Codes 99291 and 99292 should be used to bill for critical care activities. The CPT has an excellent chart that shows what codes should be billed based upon how long you were with the patient. Use the CPT chart, but keep these rules in mind when billing those codes:
— Only one physician can bill for a specific episode of critical care. This is true even if two physicians of different specialties are involved at the same encounter. If two physicians bill for different episodes of critical care on a given day, they should be prepared to submit notes documenting that care was provided at separate times. (Don’t forget that different physicians of the same specialty in the same clinic are considered one physician.)
— Code 99291 represents the first hour of critical care and should be billed only once per day by the physician.
— Do NOT bill extra for services such as reading chest X-rays or EKGs, ventilator management, pulse oximetry, blood gases, analyzing data stored in computers, gastric intubation, temporary transcutaneous pacing, and insertion of simple vascular access devices like IVs.
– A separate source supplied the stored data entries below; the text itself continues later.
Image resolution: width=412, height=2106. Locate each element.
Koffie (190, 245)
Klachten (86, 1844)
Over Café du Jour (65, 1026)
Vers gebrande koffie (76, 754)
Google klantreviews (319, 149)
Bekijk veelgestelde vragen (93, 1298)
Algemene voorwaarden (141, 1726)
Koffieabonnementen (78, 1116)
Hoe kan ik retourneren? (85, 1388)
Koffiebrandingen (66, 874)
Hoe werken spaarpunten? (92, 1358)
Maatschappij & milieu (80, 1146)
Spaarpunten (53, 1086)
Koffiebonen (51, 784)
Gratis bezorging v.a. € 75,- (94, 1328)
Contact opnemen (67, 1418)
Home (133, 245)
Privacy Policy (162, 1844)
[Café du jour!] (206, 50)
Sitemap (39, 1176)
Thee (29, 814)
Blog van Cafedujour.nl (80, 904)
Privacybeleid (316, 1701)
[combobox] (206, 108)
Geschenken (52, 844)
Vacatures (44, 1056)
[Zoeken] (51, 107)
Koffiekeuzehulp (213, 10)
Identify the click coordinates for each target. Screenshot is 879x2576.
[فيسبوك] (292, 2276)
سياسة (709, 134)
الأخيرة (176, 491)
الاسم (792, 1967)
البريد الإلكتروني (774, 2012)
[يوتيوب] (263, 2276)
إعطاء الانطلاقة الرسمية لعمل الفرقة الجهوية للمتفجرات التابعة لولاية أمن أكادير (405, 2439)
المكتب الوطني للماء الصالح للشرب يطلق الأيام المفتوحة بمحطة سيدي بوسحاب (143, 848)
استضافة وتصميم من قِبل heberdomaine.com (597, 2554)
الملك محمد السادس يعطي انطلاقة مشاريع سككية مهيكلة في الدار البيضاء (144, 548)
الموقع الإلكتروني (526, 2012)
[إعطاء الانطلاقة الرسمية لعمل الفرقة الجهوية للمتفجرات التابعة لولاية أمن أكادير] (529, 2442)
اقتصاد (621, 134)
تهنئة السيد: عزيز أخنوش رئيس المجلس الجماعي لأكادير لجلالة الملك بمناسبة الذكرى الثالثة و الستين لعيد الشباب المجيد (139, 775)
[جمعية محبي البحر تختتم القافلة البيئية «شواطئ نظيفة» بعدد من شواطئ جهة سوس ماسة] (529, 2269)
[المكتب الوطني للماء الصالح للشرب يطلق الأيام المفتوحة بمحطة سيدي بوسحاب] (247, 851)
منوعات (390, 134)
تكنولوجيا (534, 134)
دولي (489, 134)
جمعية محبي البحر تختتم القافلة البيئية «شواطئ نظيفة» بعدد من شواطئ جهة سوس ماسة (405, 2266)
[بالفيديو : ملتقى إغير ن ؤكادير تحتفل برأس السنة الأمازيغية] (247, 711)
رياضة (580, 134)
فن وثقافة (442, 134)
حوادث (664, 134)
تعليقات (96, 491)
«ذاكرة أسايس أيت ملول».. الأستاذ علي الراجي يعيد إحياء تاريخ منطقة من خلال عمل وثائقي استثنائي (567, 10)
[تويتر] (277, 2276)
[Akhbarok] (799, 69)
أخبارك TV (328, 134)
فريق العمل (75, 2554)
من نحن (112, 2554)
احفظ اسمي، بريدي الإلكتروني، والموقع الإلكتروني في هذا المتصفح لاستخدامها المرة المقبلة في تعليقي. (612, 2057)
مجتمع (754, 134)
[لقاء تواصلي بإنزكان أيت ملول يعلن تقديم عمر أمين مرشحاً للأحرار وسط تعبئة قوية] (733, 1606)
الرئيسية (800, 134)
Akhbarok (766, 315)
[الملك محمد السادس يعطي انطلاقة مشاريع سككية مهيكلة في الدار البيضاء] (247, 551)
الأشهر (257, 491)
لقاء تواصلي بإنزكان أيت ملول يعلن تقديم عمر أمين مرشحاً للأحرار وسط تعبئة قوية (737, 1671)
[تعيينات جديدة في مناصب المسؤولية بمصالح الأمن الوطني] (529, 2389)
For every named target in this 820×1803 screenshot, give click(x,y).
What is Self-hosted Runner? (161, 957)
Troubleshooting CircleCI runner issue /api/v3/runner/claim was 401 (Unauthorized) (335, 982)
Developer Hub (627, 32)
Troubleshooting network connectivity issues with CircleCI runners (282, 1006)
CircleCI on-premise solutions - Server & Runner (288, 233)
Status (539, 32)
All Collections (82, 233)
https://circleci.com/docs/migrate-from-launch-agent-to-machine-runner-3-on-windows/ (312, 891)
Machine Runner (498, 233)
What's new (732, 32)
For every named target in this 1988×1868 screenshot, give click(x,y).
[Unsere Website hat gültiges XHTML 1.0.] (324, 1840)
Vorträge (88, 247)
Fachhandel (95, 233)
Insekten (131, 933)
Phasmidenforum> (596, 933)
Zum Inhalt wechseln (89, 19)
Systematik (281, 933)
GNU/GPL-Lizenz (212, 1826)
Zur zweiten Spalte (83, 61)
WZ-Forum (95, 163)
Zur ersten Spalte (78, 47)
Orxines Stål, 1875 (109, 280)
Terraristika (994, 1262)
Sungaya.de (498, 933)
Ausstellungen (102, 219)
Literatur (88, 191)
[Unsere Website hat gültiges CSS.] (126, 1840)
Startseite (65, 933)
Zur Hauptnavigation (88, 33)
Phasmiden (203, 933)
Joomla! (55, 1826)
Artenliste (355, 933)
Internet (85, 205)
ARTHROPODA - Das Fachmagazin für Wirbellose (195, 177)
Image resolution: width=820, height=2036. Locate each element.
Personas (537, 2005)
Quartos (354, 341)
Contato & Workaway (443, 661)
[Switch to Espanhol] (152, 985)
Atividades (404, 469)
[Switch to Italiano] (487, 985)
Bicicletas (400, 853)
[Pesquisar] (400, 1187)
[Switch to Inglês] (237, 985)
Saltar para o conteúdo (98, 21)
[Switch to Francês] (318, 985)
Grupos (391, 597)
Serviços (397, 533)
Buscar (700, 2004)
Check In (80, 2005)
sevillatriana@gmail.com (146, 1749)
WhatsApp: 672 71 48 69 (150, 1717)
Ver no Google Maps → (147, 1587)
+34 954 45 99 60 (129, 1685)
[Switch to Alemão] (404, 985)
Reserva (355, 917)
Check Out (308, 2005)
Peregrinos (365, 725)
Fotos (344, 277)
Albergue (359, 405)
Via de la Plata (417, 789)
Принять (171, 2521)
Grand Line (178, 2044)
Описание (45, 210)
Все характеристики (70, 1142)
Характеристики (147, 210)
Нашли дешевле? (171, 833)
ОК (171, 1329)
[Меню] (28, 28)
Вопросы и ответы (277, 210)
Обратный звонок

— DO bill extra for services such as CPR (that you perform), endotracheal intubation, insertion of complex vascular access devices, and similar services. Be sure to add modifier -25 to the critical care codes if you bill any of these procedures to avoid denial of the critical care as a bundled service.
— Don’t bill separately for a hospital visit on this date unless that other visit occurred at a separate encounter during the day that was not included in this critical care calculation. Such a visit must be fully documented to support the evaluation and management code you bill for the visit.
— Be sure the diagnosis code you use on your claim reflects the severity of the patient’s condition. This may have a bearing on coverage.
— Don’t bill 99291 or 99292 for time the physician spends during the transport of critically ill or injured patients to another facility. Instead, use 99289 and 99290.
"Patient critical with multiple trauma due to MVA. I directed CPR and inserted T-tube. X-rays and labs reviewed. Orders written and IVs placed. Discussion with family about pt’s condition and decision made to proceed with care. Calls were made requesting consults from orthopedics, neurosurgery, and pulmonology. Dr. Smith called to admit. Total time in care: 80 minutes excluding time spent in above procedures."